TASK DETAILS:
Can you write out the records below again with "context menu" replaced by "right-click menu" and everything else unchanged?

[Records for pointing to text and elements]
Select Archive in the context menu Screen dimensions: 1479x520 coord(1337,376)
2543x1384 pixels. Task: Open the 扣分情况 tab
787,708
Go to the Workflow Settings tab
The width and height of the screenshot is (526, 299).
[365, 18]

SOLVED EXERCISE:
Select Archive in the right-click menu Screen dimensions: 1479x520 coord(1337,376)
2543x1384 pixels. Task: Open the 扣分情况 tab
787,708
Go to the Workflow Settings tab
The width and height of the screenshot is (526, 299).
[365, 18]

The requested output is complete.